Elmedin Konaković (born 3 September 1974) is a Bosnian politician serving as Minister of Foreign Affairs since January 2023. He is the president of the People and Justice party and was previously a member of the Federal House of Representatives.

Konaković was also a member of the Federal House of Peoples. He served as Prime Minister of Sarajevo Canton from 2015 to 2018 as well.

Early life and education
Konaković was born in Sarajevo, SFR Yugoslavia, present-day Bosnia and Herzegovina in 1974. He graduated from Electrical Engineering secondary School and, after the Bosnian War, from the Faculty of Sports and Physical Education of the University of Sarajevo.

Early career
During the Bosnian War, Konaković joined the Army of the Republic of Bosnia and Herzegovina (10th Mountain Brigade and 15th Motorized Brigade) and played in Sarajevo's famous basketball club, KK Bosna. He continued his career in the late 1990s in Slovenia, Hungary and Romania. In 2002, Konaković became director of the Bosnia and Herzegovina men's national basketball team, and in 2003 director of KK Bosna, a position he held until 2007.

Political career
In 2004, Konaković joined the Party of Democratic Action (SDA) and was elected to the local council of the Centar municipality in Sarajevo. At the 2008 municipal elections, he ran for municipal mayor of Centar, but with no success. After the 2010 general election, he entered the Sarajevo Cantonal Assembly and became chair of the SDA MPs caucus.

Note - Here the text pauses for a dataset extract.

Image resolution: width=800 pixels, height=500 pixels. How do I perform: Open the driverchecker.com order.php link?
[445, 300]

On 23 March 2015, Konaković was appointed Prime Minister of Sarajevo Canton. He was removed from the post in March 2018, after he had decided to leave the SDA. Konaković then set up his own People and Justice party, and was elected speaker of the Sarajevo Cantonal Assembly after the 2018 general election, serving until January 2020. Meanwhile, in July 2019, he was appointed to the Federal House of Peoples.

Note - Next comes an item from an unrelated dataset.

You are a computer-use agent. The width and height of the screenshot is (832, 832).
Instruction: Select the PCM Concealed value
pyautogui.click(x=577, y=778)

Minister of Foreign Affairs (2023–present)

Appointment

On 25 January 2023, following the formation of a new Council of Ministers presided over by Borjana Krišto, Konaković was appointed as the new Minister of Foreign Affairs within Krišto's government.

Tenure

On 13 February 2023, Konaković spoke in a telephone call with United States Secretary of State Antony Blinken, expressing his gratitude for the United States’s "commitment to peace, security and stability of Bosnia and Herzegovina."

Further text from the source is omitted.